Showtime / 'Hateful' / Top 50 restaurants

Thanks to readers who’ve jimmied open their wallets to keep Chicago Public Square coming—including Jim Prescott, Jim Peterson, Jim Parks, Jim Kelly and Jim Grimes. You’re cordially invited to join them in The Legion of Chicago Public Squarians. And now, lots and lots and lots of news:

Showtime. The historic House impeachment hearings for President Trump have begun. Watch online at C-SPAN, on cable and over the air.
Have a smart speaker or the Alexa or Google Assistant phone apps? Just say, “Play C-SPAN.”
Can’t watch or listen? Live-blog updates abound, like these from Politico, The Guardian, Yahoo News, NBC News and The Washington Post.
Unlike during the Watergate hearings, the Public Broadcasting Service doesn’t plan nightly rebroadcasts, but—clarifying—Chicago’s WTTW-TV will rebroadcast proceedings on one of its over-the-air digital side-channels beginning at 6 p.m. (Cartoon: Keith J. Taylor.)
USA Today: Meet the lawmakers to watch in the impeachment hearings—including two Illinois representatives.
Ill. Gov. Rod Blagojevich’s impeachment provides a model for the Trump case.
Continual updates from The Associated Press.
The hearings’ witness “guest list” is growing.

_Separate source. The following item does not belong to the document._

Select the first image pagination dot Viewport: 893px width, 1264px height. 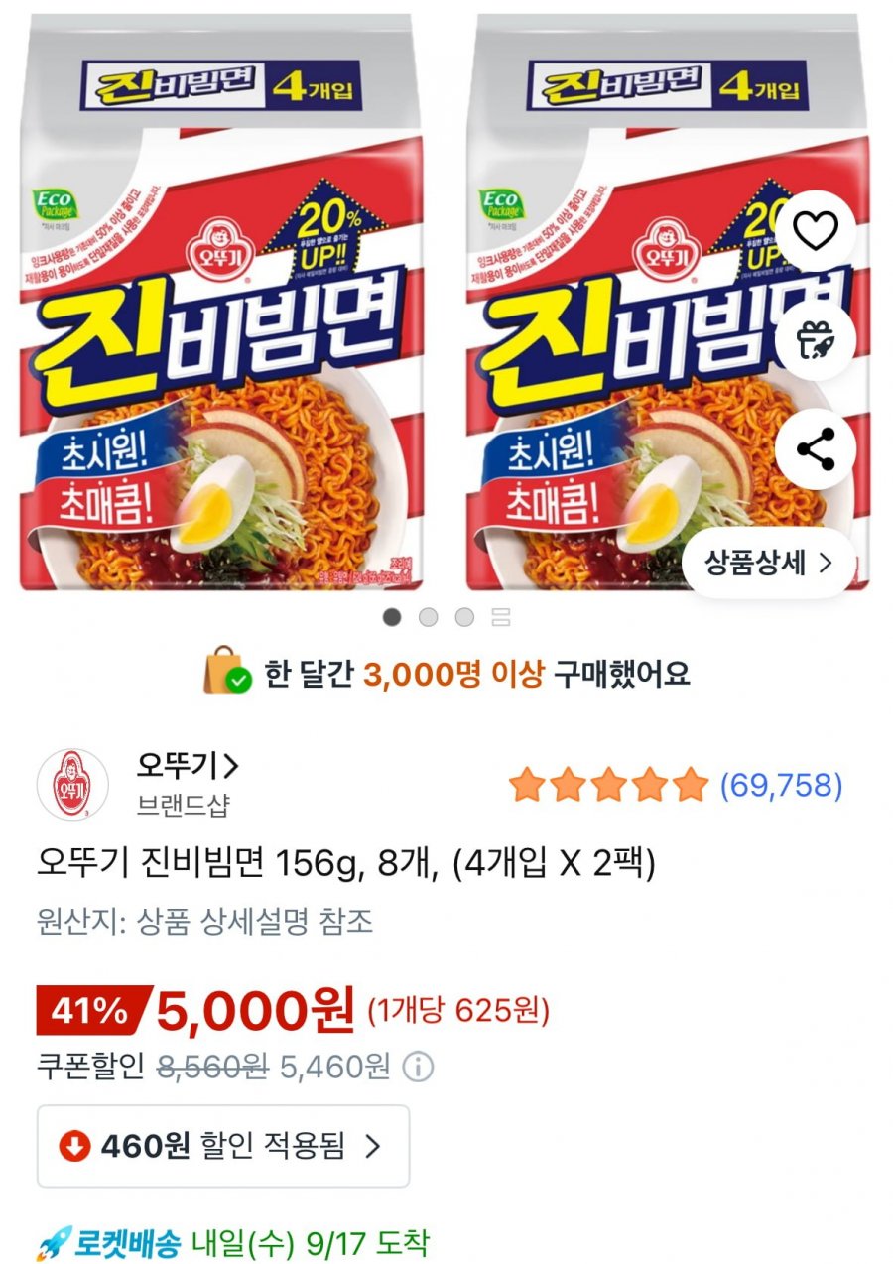tap(392, 617)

‘A chilling message about journalism.’ The dean of Northwestern University’s Medill School says the widely condemned decision by the student staff of The Daily Northwestern to walk back its coverage of student protests “suggests that we … are prone to bowing to the loudest and most influential voices in our orbit.”
Tribune columnist Dahleen Glanton: The paper’s editor had to come to grips with the question “Are you black first or are you a journalist first?
The Trib’s Heidi Stevens: “These student journalists aren’t wrong to try to take the industry down a more inclusive path, even if we want to quibble over the best way to get there.”
Consoling words from Northwestern alumnus Neil Steinberg: “Most shame fades—trust me on that.”
A Sun-Times editorial: “That’s the thing about good journalism. You will never win a popularity contest.”
Tribune Publishing is killing its Spanish newspaper in Chicago, Hoy.

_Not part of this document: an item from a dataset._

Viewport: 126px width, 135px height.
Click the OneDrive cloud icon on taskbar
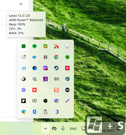(54, 128)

‘Hateful.’ Young Illinois climate activists are condemning a DePaul University philosophy professor for a (Chicago Public Square editorial commentary here: stupid) “open letter” to 16-year-old climate crisis activist Greta Thunberg and her generation.
His letter, published on a right-wing website, includes gems like this: “Your generation … cannot eat meat without crying.”
The University of Florida’s student body president faces impeachment after bringing Donald Trump Jr. to campus … for $50,000.

A Buffalo Wild Wings fiasco hero. At a news conference on a Naperville restaurant’s indulgence of a customer’s racism, the families affected praised the restaurant’s host—who they say was in tears as they left and who later gave them management names and phone numbers.
McDonald’s workers are suing the company, alleging “a toxic work culture” of sexual harassment.

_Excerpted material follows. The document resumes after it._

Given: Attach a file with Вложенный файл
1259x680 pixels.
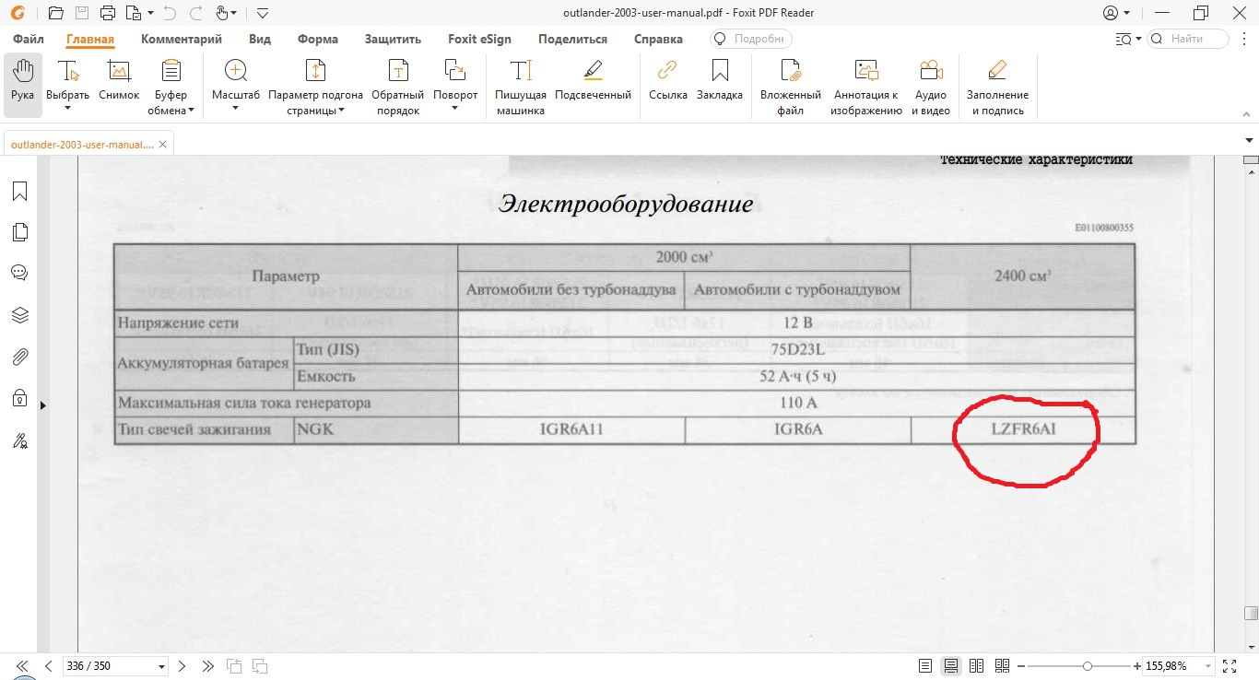Looking at the screenshot, I should pyautogui.click(x=789, y=83).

‘Isn’t this . . . socialism?’ The Beachwood Reporter’s Steve Rhodes turns a critical eye on another municipal handout to keep a business from moving out: “Corporate tax incentives should be illegal.”
Trib columnist Eric Zorn to downstate lawmakers: “Butt out of Chicago’s fight over taxing the rich! This is between us and Mayor Lori Lightfoot.”
Lightfoot is proposing to end Chicago’s practice of impounding vehicles found to contain marijuana and to reduce fines for people arrested for using marijuana in public.

Checks by Google. Following Facebook and Apple into the financial market, Google plans to team with banks and credit unions to offer checking accounts next year.
Google is under federal investigation for its efforts to collect Americans’ health data.
Google is disciplining staffers for … believe it or not, you know … searching for stuff.
A tweet that went viral has prompted an investigation of sexual discrimination in Goldman Sachs’ setting of credit limits for the Apple Card.

Top 50 restaurants. Trib restaurant critic Phil Vettel has overhauled his list of Chicago’s “most interesting and important” eateries.
Smartassy restaurant Ed Debevic’s is headed back to Chicago.

‘An architectural success.’ The Trib’s Blair Kamin pours out his take on the inside of the world’s largest Starbucks, opening Friday in the former Crate & Barrel store on Chicago’s Michigan Avenue.
The highest-priced item for sale there: A $6,500 mini espresso machine.
The country’s biggest milk producer, Dean Foods, is filing for bankruptcy.

Top 10 Black Friday shopping tips. Consumer Reports’ No. 1: Start early.
Consumer Reports is encouraging Illinois voters to call Sen. Tammy Duckworth’s office to press her to vote to end the cable TV business’ “sneaky, hidden fees.”